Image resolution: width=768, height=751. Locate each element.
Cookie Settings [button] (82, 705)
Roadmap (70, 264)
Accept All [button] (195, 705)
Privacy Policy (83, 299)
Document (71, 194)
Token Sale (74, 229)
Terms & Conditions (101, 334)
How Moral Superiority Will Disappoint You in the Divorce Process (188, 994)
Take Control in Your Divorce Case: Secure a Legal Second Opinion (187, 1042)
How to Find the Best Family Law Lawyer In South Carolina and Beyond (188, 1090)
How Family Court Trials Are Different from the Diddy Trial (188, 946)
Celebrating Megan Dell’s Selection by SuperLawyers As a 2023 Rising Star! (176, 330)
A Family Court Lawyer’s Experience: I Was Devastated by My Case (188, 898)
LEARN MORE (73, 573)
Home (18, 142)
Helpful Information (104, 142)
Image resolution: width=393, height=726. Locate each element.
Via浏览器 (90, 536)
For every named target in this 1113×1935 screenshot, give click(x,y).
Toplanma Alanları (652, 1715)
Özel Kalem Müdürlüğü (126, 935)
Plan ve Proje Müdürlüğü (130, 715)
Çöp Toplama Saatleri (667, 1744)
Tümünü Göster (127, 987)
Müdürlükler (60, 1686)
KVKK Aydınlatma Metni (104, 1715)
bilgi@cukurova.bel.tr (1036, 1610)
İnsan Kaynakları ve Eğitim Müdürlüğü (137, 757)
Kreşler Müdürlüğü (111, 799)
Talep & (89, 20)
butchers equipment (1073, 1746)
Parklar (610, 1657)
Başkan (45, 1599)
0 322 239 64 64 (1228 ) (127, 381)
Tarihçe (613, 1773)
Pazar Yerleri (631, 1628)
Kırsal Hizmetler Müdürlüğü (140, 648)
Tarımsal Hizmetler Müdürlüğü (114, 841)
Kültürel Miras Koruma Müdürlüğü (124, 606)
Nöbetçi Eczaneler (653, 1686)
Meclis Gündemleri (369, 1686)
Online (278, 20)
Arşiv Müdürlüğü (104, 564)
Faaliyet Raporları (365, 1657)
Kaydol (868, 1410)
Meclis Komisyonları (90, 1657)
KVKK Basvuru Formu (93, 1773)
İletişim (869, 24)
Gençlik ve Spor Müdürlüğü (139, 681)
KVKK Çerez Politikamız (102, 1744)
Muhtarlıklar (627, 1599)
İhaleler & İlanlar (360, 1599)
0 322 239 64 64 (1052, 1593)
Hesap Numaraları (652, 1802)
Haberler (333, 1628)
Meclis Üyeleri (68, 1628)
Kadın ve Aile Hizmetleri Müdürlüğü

_Work required:_ Lay out the listing as a JSON array of strings, one string per line, from the line holding "bilgi@cukurova.bel.tr (1036, 1610)" through the end of the listing, inclusive, leaving out any blank lines.

_Task solution:_
[
  "bilgi@cukurova.bel.tr (1036, 1610)",
  "İnsan Kaynakları ve Eğitim Müdürlüğü (137, 757)",
  "Kreşler Müdürlüğü (111, 799)",
  "Talep & (89, 20)",
  "butchers equipment (1073, 1746)",
  "Parklar (610, 1657)",
  "Başkan (45, 1599)",
  "0 322 239 64 64 (1228 ) (127, 381)",
  "Tarihçe (613, 1773)",
  "Pazar Yerleri (631, 1628)",
  "Kırsal Hizmetler Müdürlüğü (140, 648)",
  "Tarımsal Hizmetler Müdürlüğü (114, 841)",
  "Kültürel Miras Koruma Müdürlüğü (124, 606)",
  "Nöbetçi Eczaneler (653, 1686)",
  "Meclis Gündemleri (369, 1686)",
  "Online (278, 20)",
  "Arşiv Müdürlüğü (104, 564)",
  "Faaliyet Raporları (365, 1657)",
  "Kaydol (868, 1410)",
  "Meclis Komisyonları (90, 1657)",
  "KVKK Basvuru Formu (93, 1773)",
  "İletişim (869, 24)",
  "Gençlik ve Spor Müdürlüğü (139, 681)",
  "KVKK Çerez Politikamız (102, 1744)",
  "Muhtarlıklar (627, 1599)",
  "İhaleler & İlanlar (360, 1599)",
  "0 322 239 64 64 (1052, 1593)",
  "Hesap Numaraları (652, 1802)",
  "Haberler (333, 1628)",
  "Meclis Üyeleri (68, 1628)",
  "Kadın ve Aile Hizmetleri Müdürlüğü"
]